(Activity)
Please copy every line of the data in which the string "Open" appears.
◇ ◇ ◇ ◇ ◇
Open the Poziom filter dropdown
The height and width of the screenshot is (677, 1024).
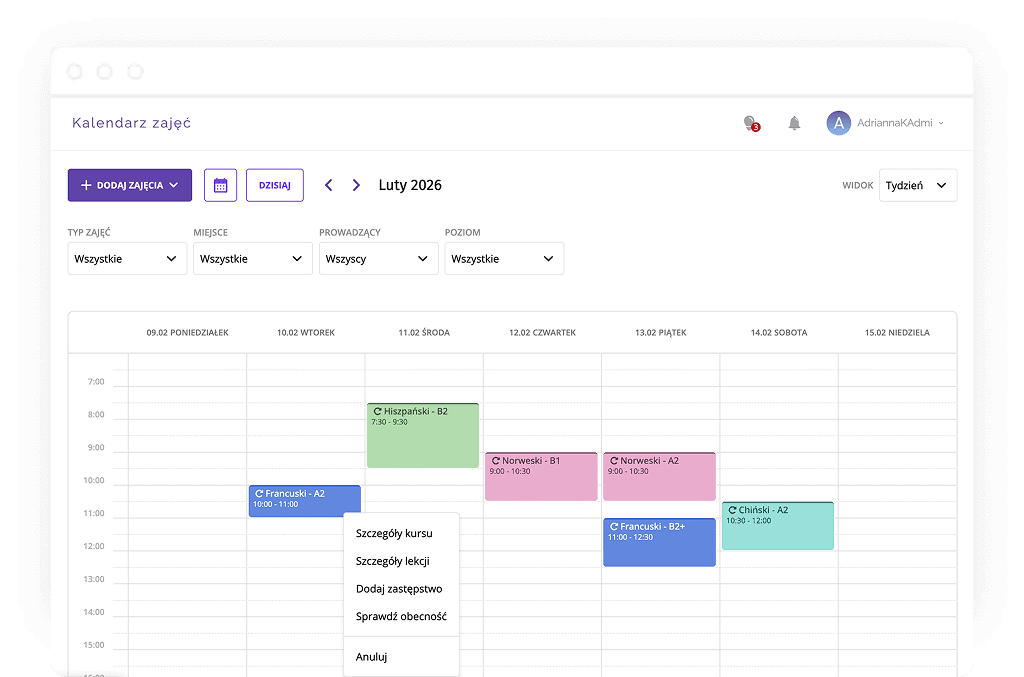point(504,258)
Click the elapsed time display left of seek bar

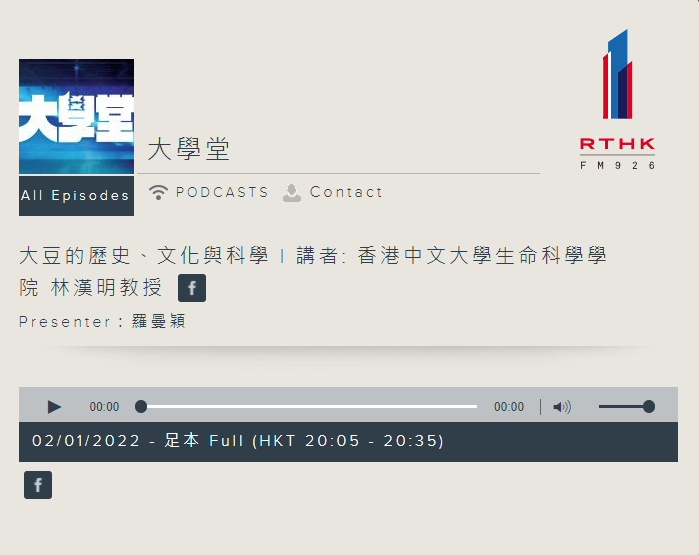click(x=104, y=407)
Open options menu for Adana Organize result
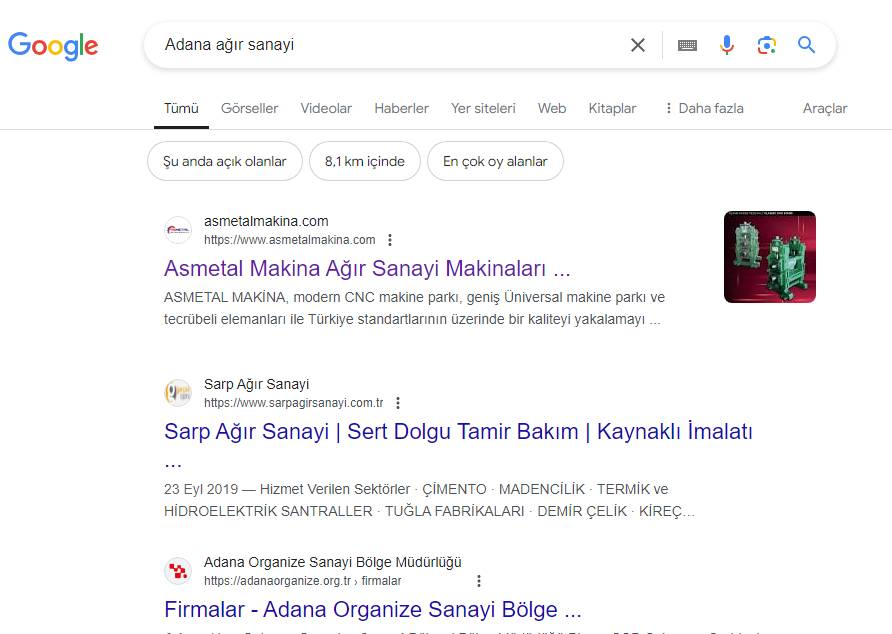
◇ ◇ ◇ ◇ ◇
(Answer area)
Open the Poziom filter dropdown
Open options menu for Adana Organize result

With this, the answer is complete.